Eine ähnliche Form des Nichtantwortens ist das Ghosting – das Nicht-mehr-Erreichbar-Sein und Nicht-Reagieren. Vor allem im Bereich von Online-Dating ist das Phänomen aufgetaucht. „Im Grunde ist jede Form von plötzlichem Kontaktabbruch ohne ersichtlichen Grund eine Form von Ghosting. Und ebenso wie das Schweigen hinterlässt es bei Betroffenen negative Gefühle bis hin zu seelischen Wunden“, erklärt Dr. Horter.
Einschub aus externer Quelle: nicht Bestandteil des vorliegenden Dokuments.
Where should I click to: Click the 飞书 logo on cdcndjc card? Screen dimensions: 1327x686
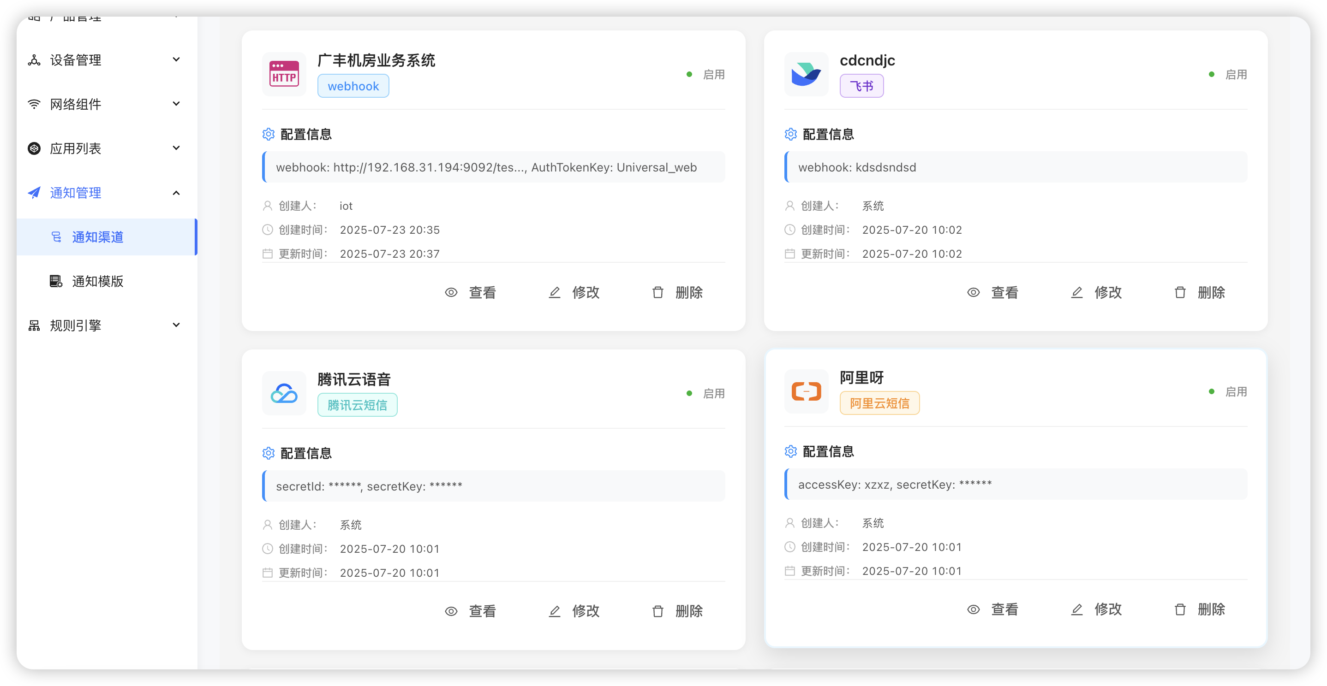click(x=806, y=74)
Warum Menschen schweigen oder ghosten
Sein Gegenüber mit Schweigen zu bestrafen, kommt zum Beispiel bei Menschen mit einer narzisstischen Persönlichkeitsstörung vor. Sobald nicht das gesagt, gedacht oder getan wird, was die Person für richtig hält oder wünscht, wird derjenige oder diejenige mit Missachtung und Ignoranz „bestraft“. Narzisstische Menschen schweigen, um Druck auszuüben, den eigenen Willen durchzusetzen und den anderen Menschen zu manipulieren und zu kontrollieren.
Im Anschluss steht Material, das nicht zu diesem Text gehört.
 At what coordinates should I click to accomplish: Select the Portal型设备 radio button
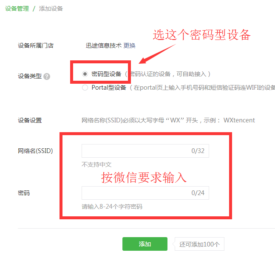tap(85, 88)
Auch beim Ghosting steht oft die Unfähigkeit im Fokus, Konflikte mit dem Mitmenschen zu klären. Statt das direkte Gespräch und den Austausch zu suchen, wird hier der schweigende Rückzug gewählt, der zunächst leichter erscheint. „Wer an sich feststellt, dass er oder sie Beziehungen immer wieder plötzlich aufgibt, ohne das bestehende Problem oder den Konflikt zu lösen, sollte das Verhalten überdenken und ggf. den Austausch mit einer Expertin oder einem Experten suchen“, rät Dr. Horter. Denn diese Form von Konfliktvermeidungsverhalten kann langfristig einsam machen. Auch von narzisstischen Menschen wird Ghosting häufig als Fortführung des Schweigens eingesetzt.
Was Betroffene tun können
Von toxischem Schweigen oder Ghosting Betroffene können sich zunächst bewusst machen, dass das Schweigen oder Nichtbeachten mehr mit dem Gegenüber zu tun hat als mit ihnen selbst, dass sie wahrscheinlich keine Fehler gemacht haben, die das Verhalten begründen und erst recht nicht rechtfertigen würden. Menschen, die sich in einer Beziehung befinden, in der Schweigen als ständiges Mittel eingesetzt wird, tun gut daran, sich professionelle Hilfe zu suchen. Abgrenzung, Selbstfürsorge und Austausch mit Expertinnen oder Experten sind einige wichtige Bausteine im Prozess des Loslösens. „Bemerken Betroffene außerdem, dass sie sich sozial zurückziehen, keinen Weg aus den Grübelgedanken finden oder dauerhaft niedergeschlagen bis depressiv sind, ist ärztlicher Rat zu empfehlen“, rät der Psychiater und Psychotherapeut Dr. Horter, der im Rahmen des ganzheitlichen Therapieansatzes regelmäßig mit seinen Patientinnen und Patienten an problematischen oder sogar toxischen Beziehungsmustern arbeitet, da diese hinter vielen psychischen Erkrankungen stehen. Dazu kann auch gehören, dass Partnerinnen oder Partner oder Angehörige unter Einbeziehung von systemischen Behandlungsansätzen zu gemeinsamen Therapiesitzungen eingeladen werden. Ein besonderes Augenmerk liegt hier auf dem Thema der Co-Abhängigkeit, das eng mit dem Thema toxischer Beziehungen assoziiert ist.